[OPENMP] cbergstrom as OMP patch reviewer RFC

Chandler Carruth chandlerc at google.com
Thu May 22 23:53:13 PDT 2014


On Fri, May 23, 2014 at 12:00 AM, "C. Bergström"
<cbergstrom at pathscale.com>wrote:

> On 05/23/14 11:55 AM, Chandler Carruth wrote:
>
>> Unrelated to this specific patch, however:
>>
>> On Thu, May 15, 2014 at 4:17 AM, "C. Bergström" <cbergstrom at pathscale.com<mailto:
>> cbergstrom at pathscale.com>> wrote:
>>
>>     LGTM - maybe give it 1-2 more days for others to have a chance to
>>     review and if no objections push - Thanks
>>
>>
>> Please don't mark patches as looking good and encouraging the
>> contributors to commit for areas of the code and/or project you have no
>> familiarity with. I understand that you're quite familiar with OpenMP, but
>> as you aren't a regular Clang contributor (very few patches submitted, none
>> I could find committed directly) and aren't one of the maintainers or code
>> owners of Sema, it seems better to leave the final review to others.
>>
> I'm changing the subject to avoid hijacking the original thread
> ----------
> Chandler has raised concerns I'm unqualified to review any of the OpenMP
> work being submitted by Intel. I respect his opinion, but at the same time
> I'd like to continue reviewing these patches where I have the time. I
> obviously can't do this unless others feel I am qualified though.
>

I don't think that is a fair characterization of what I wrote.

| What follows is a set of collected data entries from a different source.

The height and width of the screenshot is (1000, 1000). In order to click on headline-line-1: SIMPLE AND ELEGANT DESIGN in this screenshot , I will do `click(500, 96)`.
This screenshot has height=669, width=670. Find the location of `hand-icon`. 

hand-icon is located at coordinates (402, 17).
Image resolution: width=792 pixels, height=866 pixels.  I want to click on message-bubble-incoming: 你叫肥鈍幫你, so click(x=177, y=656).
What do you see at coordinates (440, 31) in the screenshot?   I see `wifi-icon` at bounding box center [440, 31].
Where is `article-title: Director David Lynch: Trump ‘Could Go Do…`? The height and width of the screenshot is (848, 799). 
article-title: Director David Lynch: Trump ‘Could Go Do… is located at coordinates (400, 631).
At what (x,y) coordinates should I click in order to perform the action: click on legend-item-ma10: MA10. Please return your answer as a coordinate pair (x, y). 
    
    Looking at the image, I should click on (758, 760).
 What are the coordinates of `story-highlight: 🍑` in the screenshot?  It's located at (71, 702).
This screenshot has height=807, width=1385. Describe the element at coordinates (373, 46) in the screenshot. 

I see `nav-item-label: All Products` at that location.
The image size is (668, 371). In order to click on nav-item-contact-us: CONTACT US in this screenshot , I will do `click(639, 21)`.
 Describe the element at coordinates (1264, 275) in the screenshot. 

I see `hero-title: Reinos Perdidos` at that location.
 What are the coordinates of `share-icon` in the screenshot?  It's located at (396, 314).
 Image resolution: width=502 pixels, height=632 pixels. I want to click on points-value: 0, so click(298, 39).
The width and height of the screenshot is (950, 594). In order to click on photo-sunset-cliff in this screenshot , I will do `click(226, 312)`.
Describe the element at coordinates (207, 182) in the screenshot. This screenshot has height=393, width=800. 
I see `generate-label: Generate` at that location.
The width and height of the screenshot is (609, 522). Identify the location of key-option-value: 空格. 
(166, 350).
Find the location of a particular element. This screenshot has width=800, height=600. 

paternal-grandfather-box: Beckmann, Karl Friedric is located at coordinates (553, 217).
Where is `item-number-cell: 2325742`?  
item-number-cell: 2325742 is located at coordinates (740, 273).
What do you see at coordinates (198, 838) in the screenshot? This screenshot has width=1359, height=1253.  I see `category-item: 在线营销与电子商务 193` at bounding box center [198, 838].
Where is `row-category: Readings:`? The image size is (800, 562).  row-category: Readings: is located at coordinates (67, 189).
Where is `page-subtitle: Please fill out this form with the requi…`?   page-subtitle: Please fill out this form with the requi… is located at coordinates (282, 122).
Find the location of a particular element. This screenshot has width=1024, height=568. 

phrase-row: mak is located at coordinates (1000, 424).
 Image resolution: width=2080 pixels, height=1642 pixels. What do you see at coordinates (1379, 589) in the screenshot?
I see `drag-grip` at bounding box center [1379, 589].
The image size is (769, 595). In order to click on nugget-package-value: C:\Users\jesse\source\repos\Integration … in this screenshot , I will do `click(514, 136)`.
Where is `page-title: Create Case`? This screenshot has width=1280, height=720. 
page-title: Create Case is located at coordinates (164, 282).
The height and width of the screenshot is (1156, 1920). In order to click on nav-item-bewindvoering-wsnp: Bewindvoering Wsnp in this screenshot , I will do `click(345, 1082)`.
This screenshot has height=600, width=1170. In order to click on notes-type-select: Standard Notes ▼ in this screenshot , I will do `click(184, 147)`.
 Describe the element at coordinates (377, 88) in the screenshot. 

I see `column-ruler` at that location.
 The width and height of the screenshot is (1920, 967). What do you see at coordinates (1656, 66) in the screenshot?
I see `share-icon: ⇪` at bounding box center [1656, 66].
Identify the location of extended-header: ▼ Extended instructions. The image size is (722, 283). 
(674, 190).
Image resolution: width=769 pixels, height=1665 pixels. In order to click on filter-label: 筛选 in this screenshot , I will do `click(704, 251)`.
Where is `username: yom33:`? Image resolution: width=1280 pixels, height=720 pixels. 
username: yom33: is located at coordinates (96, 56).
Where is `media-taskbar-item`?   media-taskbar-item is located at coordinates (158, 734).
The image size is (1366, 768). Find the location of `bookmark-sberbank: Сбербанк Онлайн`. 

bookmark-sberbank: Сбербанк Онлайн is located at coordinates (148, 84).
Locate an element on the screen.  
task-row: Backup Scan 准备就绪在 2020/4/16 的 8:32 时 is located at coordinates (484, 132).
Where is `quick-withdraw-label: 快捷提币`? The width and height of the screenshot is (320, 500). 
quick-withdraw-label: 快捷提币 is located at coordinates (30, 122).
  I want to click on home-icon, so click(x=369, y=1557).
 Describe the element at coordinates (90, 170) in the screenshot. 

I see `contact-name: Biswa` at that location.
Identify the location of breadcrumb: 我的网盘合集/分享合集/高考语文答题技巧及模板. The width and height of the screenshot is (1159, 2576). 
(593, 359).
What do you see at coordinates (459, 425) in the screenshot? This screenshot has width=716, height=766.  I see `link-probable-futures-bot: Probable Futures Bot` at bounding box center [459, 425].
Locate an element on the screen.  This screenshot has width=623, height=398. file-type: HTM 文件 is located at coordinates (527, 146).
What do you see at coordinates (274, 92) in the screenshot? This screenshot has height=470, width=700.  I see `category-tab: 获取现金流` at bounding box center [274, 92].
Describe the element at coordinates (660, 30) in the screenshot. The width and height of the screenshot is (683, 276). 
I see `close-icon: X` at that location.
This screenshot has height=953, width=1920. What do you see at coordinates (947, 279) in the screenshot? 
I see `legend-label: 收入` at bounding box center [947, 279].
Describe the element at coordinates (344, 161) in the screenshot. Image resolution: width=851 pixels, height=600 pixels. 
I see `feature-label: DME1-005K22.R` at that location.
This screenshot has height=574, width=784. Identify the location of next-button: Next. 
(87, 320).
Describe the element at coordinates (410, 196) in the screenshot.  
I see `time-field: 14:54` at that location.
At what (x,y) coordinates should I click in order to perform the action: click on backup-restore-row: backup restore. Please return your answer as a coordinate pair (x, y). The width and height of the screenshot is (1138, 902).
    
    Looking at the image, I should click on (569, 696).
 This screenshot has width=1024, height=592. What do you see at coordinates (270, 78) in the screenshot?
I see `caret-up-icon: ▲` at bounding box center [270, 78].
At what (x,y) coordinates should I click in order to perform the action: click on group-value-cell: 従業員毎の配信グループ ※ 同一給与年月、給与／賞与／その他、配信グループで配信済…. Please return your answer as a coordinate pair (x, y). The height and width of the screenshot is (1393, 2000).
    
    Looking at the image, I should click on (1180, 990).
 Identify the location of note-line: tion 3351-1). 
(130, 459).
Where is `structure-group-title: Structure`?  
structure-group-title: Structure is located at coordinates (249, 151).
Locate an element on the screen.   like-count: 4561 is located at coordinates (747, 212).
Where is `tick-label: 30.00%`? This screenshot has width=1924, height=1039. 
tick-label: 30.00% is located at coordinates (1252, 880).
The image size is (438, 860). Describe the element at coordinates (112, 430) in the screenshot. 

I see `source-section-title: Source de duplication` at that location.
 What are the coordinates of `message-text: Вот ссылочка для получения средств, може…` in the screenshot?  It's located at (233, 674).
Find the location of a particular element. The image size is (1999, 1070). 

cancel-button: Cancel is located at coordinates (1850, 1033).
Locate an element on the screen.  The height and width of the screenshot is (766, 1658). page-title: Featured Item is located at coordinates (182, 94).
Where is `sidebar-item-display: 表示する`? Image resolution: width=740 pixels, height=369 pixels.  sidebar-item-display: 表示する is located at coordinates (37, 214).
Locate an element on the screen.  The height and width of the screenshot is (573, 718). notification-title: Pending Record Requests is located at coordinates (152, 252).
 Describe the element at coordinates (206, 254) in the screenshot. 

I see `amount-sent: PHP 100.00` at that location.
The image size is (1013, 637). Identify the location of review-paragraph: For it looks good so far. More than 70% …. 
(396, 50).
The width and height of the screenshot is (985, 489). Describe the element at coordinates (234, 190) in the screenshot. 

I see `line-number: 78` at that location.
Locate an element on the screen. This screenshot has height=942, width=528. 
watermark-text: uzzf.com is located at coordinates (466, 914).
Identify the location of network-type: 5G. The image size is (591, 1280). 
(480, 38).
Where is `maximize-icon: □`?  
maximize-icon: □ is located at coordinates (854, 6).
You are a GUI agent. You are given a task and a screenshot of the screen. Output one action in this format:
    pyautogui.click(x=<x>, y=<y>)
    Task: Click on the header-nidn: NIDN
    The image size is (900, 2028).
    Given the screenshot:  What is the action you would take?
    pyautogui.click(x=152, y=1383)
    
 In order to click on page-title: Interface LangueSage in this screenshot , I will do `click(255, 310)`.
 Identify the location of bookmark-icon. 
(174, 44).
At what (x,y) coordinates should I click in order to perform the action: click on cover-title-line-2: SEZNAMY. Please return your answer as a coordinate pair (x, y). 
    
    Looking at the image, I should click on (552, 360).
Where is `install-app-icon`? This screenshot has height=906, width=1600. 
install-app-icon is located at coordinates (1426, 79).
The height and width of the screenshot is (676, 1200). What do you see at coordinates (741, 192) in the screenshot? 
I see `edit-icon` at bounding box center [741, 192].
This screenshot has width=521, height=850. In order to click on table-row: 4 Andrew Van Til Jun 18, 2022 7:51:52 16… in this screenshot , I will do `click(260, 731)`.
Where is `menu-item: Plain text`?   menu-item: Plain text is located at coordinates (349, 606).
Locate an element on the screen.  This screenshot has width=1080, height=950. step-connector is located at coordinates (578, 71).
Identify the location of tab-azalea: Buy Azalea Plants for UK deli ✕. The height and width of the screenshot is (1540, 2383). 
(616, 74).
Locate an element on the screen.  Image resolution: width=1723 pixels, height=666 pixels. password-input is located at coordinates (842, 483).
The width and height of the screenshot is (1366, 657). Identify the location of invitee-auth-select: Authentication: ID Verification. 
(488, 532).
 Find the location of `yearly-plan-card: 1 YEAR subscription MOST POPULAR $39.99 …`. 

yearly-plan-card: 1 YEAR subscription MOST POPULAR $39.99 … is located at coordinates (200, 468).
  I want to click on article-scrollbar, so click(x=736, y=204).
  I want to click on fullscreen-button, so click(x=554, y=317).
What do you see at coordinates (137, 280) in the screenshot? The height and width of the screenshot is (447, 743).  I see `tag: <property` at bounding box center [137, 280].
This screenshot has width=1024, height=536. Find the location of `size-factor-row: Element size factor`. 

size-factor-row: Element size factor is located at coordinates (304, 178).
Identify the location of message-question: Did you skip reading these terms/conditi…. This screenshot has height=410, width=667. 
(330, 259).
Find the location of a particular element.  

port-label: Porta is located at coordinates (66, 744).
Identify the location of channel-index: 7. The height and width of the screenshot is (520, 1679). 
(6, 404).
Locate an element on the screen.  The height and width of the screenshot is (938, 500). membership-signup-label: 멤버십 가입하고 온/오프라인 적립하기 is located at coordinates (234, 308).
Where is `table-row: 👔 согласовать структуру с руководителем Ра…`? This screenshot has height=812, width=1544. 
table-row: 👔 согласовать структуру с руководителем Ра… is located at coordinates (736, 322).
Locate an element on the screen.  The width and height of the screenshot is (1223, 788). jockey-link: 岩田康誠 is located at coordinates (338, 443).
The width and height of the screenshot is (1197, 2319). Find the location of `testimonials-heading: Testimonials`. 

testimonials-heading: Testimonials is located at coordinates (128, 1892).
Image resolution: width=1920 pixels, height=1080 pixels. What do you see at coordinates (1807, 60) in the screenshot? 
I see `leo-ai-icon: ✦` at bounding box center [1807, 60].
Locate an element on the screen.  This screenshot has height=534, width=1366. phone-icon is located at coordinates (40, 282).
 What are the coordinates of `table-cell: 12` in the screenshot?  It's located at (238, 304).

First, I'm not objecting to review. Review is great, and more review from
more places is great.

I am saying that I don't think it is appropriate for someone who isn't a
regular contributor to Clang and familiar with the specific parts of Clang
(in the open, internal branches, etc. don't really count for open source
work) to sign off on a patch being committed to Clang.


>
> To further clarify - in some cases I'm acting as a proxy to other
> engineers on our team.
>

I don't think it is reasonable for you or anyone else to act as some form
of official proxy for the actual engineers. In the open source community,
we *need* to interact with the actual engineers directly in order to build
trust and working relationships with them. I don't see any evidence of that
being a workable strategy in LLVM certainly. Even when folks are
contributing patches originally authored by others, they both acknowledge
the authors of the work (where possible) and take full responsibility for
it going forward.

(Most of these engineers have many years of experience working with clang).
>

In the open source community? While I respect that many folks outside of
the open source community have expertise here, I don't think it is really
useful to insist that the open source community take that on faith with no
evidence. I also think it is specifically useful for the open source
community to encourage and incentivize people to contribute to the upstream
project.

I realize bandwidth for the clang developers to review OMP is limited - my
> goal is to help provide a 2nd set of eyes on low risk contributions in
> order to help get great OMP support in clang.
>

A second set of eyes seems awesome. But we still need someone who works
with Clang in the open source project to review the patches and OK them for
submission.

2nd - in the event my review isn't perfect and there's some intricate
> detail I missed - in general the Intel team is extremely responsive and a
> minor follow-up commit would likely fix any nit. (With the downside of some
> commit noise, but in general I don't think every llvm/clang commit is
> perfect out of the box - I can't speak for the community, but it seems
> reasonable to me)
>

I don't think this is either a concern or relevant to the issue.